YOUR ASSIGNMENT
Repeat every line of the data verbatim.

[Data excerpts]
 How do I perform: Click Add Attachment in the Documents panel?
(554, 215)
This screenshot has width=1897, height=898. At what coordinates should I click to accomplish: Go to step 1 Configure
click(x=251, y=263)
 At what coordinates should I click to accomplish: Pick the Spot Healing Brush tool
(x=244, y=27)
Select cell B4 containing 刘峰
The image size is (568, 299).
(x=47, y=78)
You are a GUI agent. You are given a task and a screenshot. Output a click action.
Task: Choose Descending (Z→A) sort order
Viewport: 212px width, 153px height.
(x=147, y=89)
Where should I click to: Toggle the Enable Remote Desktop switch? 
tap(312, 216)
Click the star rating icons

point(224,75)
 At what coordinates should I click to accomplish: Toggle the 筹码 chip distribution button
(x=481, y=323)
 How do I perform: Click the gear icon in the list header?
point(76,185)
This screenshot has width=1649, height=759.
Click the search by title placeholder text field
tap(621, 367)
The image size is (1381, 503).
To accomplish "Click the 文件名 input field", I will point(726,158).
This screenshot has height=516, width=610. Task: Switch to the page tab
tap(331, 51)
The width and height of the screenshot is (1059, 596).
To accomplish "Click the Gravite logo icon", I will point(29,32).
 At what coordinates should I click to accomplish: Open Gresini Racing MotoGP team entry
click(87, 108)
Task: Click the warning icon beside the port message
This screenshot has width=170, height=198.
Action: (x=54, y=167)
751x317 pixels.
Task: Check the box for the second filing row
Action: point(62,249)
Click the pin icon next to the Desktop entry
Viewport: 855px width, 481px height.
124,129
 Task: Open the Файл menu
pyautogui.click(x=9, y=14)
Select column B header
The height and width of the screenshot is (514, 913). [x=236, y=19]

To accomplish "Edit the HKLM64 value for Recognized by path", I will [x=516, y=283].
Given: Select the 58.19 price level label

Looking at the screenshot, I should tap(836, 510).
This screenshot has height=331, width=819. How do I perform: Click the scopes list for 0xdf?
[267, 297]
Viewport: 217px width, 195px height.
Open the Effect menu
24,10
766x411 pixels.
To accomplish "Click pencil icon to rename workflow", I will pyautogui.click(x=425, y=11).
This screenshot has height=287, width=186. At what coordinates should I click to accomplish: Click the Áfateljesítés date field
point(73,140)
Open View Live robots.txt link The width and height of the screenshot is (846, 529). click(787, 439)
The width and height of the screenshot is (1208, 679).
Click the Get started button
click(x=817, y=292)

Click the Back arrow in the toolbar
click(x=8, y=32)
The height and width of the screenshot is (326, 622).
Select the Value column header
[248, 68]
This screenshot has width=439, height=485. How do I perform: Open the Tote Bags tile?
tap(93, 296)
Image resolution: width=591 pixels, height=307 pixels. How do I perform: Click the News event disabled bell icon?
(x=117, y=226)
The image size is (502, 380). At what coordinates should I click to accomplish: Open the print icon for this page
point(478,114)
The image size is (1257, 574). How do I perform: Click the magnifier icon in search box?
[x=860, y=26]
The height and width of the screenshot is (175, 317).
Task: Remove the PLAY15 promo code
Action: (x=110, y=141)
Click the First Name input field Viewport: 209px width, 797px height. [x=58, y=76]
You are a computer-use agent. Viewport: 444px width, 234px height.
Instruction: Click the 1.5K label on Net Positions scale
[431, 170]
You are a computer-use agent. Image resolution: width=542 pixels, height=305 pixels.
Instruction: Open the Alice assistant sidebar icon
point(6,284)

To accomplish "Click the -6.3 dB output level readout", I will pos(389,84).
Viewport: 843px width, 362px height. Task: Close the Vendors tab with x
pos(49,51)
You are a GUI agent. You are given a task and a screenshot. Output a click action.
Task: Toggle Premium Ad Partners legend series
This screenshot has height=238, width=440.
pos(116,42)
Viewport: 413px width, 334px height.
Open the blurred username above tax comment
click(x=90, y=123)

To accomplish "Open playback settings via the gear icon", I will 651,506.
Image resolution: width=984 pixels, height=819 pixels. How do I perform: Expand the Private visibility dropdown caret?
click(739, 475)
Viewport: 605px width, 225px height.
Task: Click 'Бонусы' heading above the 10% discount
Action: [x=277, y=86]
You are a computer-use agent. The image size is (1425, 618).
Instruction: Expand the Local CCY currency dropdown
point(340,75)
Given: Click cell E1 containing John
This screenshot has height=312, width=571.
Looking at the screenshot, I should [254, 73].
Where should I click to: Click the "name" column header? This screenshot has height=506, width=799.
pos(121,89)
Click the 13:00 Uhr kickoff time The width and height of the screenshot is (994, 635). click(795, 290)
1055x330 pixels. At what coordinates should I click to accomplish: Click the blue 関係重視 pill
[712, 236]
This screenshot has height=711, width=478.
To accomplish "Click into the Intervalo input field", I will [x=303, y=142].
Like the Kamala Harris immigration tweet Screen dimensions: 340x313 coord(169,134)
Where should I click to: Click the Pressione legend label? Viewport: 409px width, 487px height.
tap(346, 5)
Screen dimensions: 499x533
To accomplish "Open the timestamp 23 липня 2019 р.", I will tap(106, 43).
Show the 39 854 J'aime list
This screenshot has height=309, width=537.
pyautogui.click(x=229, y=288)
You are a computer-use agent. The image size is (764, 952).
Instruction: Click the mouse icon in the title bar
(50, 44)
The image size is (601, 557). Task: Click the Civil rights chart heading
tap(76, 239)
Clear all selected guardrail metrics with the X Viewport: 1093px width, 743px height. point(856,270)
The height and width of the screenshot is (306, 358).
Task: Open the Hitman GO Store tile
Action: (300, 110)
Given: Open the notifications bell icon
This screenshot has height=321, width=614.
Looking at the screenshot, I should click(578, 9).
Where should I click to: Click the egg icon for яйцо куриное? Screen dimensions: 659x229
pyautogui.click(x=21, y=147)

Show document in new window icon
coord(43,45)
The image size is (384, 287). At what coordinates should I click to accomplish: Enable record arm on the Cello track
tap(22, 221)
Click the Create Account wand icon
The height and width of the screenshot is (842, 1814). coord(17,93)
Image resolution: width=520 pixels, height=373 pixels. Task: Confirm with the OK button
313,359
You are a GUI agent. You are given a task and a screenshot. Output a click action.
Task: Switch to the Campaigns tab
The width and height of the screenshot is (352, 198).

EXPECTED ANSWER
 How do I perform: Click Add Attachment in the Documents panel?
(554, 215)
This screenshot has width=1897, height=898. At what coordinates should I click to accomplish: Go to step 1 Configure
click(x=251, y=263)
 At what coordinates should I click to accomplish: Pick the Spot Healing Brush tool
(x=244, y=27)
Select cell B4 containing 刘峰
The image size is (568, 299).
(x=47, y=78)
You are a GUI agent. You are given a task and a screenshot. Output a click action.
Task: Choose Descending (Z→A) sort order
Viewport: 212px width, 153px height.
(x=147, y=89)
Where should I click to: Toggle the Enable Remote Desktop switch? 
tap(312, 216)
Click the star rating icons

point(224,75)
 At what coordinates should I click to accomplish: Toggle the 筹码 chip distribution button
(x=481, y=323)
 How do I perform: Click the gear icon in the list header?
point(76,185)
This screenshot has width=1649, height=759.
Click the search by title placeholder text field
tap(621, 367)
The image size is (1381, 503).
To accomplish "Click the 文件名 input field", I will point(726,158).
This screenshot has height=516, width=610. Task: Switch to the page tab
tap(331, 51)
The width and height of the screenshot is (1059, 596).
To accomplish "Click the Gravite logo icon", I will point(29,32).
 At what coordinates should I click to accomplish: Open Gresini Racing MotoGP team entry
click(87, 108)
Task: Click the warning icon beside the port message
This screenshot has width=170, height=198.
Action: (x=54, y=167)
751x317 pixels.
Task: Check the box for the second filing row
Action: point(62,249)
Click the pin icon next to the Desktop entry
Viewport: 855px width, 481px height.
124,129
 Task: Open the Файл menu
pyautogui.click(x=9, y=14)
Select column B header
The height and width of the screenshot is (514, 913). [x=236, y=19]

To accomplish "Edit the HKLM64 value for Recognized by path", I will [x=516, y=283].
Given: Select the 58.19 price level label

Looking at the screenshot, I should tap(836, 510).
This screenshot has height=331, width=819. How do I perform: Click the scopes list for 0xdf?
[267, 297]
Viewport: 217px width, 195px height.
Open the Effect menu
24,10
766x411 pixels.
To accomplish "Click pencil icon to rename workflow", I will pyautogui.click(x=425, y=11).
This screenshot has height=287, width=186. At what coordinates should I click to accomplish: Click the Áfateljesítés date field
point(73,140)
Open View Live robots.txt link The width and height of the screenshot is (846, 529). click(787, 439)
The width and height of the screenshot is (1208, 679).
Click the Get started button
click(x=817, y=292)

Click the Back arrow in the toolbar
click(x=8, y=32)
The height and width of the screenshot is (326, 622).
Select the Value column header
[248, 68]
This screenshot has width=439, height=485. How do I perform: Open the Tote Bags tile?
tap(93, 296)
Image resolution: width=591 pixels, height=307 pixels. How do I perform: Click the News event disabled bell icon?
(x=117, y=226)
The image size is (502, 380). At what coordinates should I click to accomplish: Open the print icon for this page
point(478,114)
The image size is (1257, 574). How do I perform: Click the magnifier icon in search box?
[x=860, y=26]
The height and width of the screenshot is (175, 317).
Task: Remove the PLAY15 promo code
Action: (x=110, y=141)
Click the First Name input field Viewport: 209px width, 797px height. [x=58, y=76]
You are a computer-use agent. Viewport: 444px width, 234px height.
Instruction: Click the 1.5K label on Net Positions scale
[431, 170]
You are a computer-use agent. Image resolution: width=542 pixels, height=305 pixels.
Instruction: Open the Alice assistant sidebar icon
point(6,284)

To accomplish "Click the -6.3 dB output level readout", I will pos(389,84).
Viewport: 843px width, 362px height. Task: Close the Vendors tab with x
pos(49,51)
You are a GUI agent. You are given a task and a screenshot. Output a click action.
Task: Toggle Premium Ad Partners legend series
This screenshot has height=238, width=440.
pos(116,42)
Viewport: 413px width, 334px height.
Open the blurred username above tax comment
click(x=90, y=123)

To accomplish "Open playback settings via the gear icon", I will 651,506.
Image resolution: width=984 pixels, height=819 pixels. How do I perform: Expand the Private visibility dropdown caret?
click(739, 475)
Viewport: 605px width, 225px height.
Task: Click 'Бонусы' heading above the 10% discount
Action: [x=277, y=86]
You are a computer-use agent. The image size is (1425, 618).
Instruction: Expand the Local CCY currency dropdown
point(340,75)
Given: Click cell E1 containing John
This screenshot has height=312, width=571.
Looking at the screenshot, I should [254, 73].
Where should I click to: Click the "name" column header? This screenshot has height=506, width=799.
pos(121,89)
Click the 13:00 Uhr kickoff time The width and height of the screenshot is (994, 635). click(795, 290)
1055x330 pixels. At what coordinates should I click to accomplish: Click the blue 関係重視 pill
[712, 236]
This screenshot has height=711, width=478.
To accomplish "Click into the Intervalo input field", I will [x=303, y=142].
Like the Kamala Harris immigration tweet Screen dimensions: 340x313 coord(169,134)
Where should I click to: Click the Pressione legend label? Viewport: 409px width, 487px height.
tap(346, 5)
Screen dimensions: 499x533
To accomplish "Open the timestamp 23 липня 2019 р.", I will tap(106, 43).
Show the 39 854 J'aime list
This screenshot has height=309, width=537.
pyautogui.click(x=229, y=288)
You are a computer-use agent. The image size is (764, 952).
Instruction: Click the mouse icon in the title bar
(50, 44)
The image size is (601, 557). Task: Click the Civil rights chart heading
tap(76, 239)
Clear all selected guardrail metrics with the X Viewport: 1093px width, 743px height. point(856,270)
The height and width of the screenshot is (306, 358).
Task: Open the Hitman GO Store tile
Action: (300, 110)
Given: Open the notifications bell icon
This screenshot has height=321, width=614.
Looking at the screenshot, I should click(578, 9).
Where should I click to: Click the egg icon for яйцо куриное? Screen dimensions: 659x229
pyautogui.click(x=21, y=147)

Show document in new window icon
coord(43,45)
The image size is (384, 287). At what coordinates should I click to accomplish: Enable record arm on the Cello track
tap(22, 221)
Click the Create Account wand icon
The height and width of the screenshot is (842, 1814). coord(17,93)
Image resolution: width=520 pixels, height=373 pixels. Task: Confirm with the OK button
313,359
You are a GUI agent. You are given a task and a screenshot. Output a click action.
Task: Switch to the Campaigns tab
The width and height of the screenshot is (352, 198).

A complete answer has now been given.